───── Supplied material

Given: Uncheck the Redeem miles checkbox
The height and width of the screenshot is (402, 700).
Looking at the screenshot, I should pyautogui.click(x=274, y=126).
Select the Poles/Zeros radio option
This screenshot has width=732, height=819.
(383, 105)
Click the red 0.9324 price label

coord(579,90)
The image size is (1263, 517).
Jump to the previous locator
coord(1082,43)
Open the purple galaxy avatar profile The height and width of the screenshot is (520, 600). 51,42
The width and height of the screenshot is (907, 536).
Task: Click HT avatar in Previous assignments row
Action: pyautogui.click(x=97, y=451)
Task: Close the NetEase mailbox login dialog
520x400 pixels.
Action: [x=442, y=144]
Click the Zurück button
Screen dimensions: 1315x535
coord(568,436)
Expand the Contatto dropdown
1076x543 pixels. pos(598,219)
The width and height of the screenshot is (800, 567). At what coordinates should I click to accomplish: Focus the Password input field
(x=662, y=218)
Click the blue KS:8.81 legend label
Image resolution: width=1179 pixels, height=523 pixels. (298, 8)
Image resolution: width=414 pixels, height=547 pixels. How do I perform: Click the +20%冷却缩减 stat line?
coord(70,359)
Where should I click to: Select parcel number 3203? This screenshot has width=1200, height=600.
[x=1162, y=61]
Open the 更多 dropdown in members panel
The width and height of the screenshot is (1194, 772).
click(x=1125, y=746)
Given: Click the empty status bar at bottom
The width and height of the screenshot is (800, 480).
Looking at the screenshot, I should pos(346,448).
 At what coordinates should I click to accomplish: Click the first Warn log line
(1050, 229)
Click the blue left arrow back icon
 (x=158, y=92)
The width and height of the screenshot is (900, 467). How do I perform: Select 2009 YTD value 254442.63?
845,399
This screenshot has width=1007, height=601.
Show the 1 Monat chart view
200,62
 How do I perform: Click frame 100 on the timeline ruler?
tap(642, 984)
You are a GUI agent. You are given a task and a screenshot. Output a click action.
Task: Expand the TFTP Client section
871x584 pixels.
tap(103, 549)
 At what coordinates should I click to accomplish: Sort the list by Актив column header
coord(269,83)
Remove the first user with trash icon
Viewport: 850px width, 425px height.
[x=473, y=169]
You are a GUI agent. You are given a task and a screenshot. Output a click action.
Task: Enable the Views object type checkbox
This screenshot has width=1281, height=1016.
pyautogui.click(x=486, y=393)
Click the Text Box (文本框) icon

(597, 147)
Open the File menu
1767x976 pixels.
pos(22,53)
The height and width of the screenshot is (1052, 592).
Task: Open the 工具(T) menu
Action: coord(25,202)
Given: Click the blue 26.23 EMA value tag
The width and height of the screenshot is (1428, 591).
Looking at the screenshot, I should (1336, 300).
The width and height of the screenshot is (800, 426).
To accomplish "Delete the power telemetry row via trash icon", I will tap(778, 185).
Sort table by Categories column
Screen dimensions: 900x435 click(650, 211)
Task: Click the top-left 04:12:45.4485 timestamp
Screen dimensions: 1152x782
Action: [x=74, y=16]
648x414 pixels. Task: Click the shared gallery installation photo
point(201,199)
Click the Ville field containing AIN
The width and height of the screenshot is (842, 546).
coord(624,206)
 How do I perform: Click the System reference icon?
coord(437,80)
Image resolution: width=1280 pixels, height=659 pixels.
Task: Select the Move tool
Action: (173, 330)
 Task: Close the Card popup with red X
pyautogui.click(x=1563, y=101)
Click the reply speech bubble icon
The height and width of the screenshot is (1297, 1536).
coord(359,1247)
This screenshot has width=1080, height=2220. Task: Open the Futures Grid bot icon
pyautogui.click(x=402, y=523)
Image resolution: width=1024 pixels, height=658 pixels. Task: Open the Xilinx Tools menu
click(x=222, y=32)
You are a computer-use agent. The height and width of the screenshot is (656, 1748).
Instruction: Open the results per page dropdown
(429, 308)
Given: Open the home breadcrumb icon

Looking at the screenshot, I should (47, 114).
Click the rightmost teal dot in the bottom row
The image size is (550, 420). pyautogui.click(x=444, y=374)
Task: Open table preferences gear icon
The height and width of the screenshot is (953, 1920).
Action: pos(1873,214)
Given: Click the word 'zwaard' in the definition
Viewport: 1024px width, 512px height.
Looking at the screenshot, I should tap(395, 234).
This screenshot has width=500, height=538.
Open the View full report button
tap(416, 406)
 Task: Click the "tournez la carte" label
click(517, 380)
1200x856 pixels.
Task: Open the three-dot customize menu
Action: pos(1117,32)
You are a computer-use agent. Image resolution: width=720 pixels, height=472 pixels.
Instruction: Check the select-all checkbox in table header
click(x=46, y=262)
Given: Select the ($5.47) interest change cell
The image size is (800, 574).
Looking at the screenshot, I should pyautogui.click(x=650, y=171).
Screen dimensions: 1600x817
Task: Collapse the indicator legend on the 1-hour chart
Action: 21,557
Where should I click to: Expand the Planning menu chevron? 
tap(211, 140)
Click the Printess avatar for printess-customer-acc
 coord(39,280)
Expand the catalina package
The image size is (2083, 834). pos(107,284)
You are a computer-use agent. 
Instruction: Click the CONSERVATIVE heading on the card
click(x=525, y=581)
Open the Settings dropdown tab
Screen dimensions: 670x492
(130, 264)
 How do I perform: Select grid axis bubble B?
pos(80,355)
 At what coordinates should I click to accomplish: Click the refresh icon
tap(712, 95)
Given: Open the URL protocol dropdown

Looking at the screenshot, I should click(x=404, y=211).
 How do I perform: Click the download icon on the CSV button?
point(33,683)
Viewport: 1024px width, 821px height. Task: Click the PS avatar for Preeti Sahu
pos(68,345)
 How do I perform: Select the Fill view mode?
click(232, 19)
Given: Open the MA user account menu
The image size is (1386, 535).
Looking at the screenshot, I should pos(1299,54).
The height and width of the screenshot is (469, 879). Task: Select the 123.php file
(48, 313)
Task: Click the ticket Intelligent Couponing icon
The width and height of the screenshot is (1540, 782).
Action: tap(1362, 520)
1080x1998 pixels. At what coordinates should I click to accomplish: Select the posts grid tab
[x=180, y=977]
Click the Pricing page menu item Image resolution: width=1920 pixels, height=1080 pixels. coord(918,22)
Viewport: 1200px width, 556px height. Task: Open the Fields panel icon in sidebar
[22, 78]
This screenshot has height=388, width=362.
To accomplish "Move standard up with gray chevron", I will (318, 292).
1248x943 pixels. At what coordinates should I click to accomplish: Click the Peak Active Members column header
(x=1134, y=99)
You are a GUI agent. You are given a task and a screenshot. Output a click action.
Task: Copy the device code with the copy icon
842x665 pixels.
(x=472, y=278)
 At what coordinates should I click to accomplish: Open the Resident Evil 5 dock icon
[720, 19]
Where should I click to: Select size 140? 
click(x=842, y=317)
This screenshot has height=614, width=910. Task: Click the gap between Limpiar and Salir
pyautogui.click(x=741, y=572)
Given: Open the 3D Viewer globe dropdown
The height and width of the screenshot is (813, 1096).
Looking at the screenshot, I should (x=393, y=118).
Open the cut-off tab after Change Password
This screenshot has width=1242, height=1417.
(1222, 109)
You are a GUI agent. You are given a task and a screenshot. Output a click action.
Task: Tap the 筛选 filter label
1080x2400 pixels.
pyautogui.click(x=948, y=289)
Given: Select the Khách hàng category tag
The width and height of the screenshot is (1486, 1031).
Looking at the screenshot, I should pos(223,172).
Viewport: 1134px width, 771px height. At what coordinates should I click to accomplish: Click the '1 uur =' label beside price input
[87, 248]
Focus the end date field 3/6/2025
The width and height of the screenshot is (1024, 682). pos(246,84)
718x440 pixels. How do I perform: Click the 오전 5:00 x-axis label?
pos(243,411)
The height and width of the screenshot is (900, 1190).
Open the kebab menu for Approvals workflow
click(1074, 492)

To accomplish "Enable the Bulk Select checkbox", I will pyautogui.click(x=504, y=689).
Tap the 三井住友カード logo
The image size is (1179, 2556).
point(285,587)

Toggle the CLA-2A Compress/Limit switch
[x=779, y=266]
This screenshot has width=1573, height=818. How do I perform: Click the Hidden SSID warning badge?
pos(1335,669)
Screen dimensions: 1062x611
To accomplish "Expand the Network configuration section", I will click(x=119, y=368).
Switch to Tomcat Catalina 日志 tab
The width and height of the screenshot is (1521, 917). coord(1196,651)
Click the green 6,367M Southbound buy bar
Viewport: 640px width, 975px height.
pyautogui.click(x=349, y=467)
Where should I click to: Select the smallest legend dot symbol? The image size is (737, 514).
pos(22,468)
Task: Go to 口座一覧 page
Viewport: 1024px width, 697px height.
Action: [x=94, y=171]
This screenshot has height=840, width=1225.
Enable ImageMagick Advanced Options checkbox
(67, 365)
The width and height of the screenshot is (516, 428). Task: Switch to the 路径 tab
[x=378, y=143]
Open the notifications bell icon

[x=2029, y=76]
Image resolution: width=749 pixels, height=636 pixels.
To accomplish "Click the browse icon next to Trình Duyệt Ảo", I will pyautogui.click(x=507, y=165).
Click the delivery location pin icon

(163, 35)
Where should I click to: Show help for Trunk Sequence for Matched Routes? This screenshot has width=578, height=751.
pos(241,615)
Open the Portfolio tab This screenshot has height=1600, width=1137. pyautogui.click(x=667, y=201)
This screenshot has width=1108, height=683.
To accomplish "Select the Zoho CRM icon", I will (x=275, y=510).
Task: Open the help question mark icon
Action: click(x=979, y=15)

──────────

*Work to be completed*. Scan the records for the word "user" and copy every line where it is found.

*Problem solution*.
Remove the first user with trash icon
Given: Open the MA user account menu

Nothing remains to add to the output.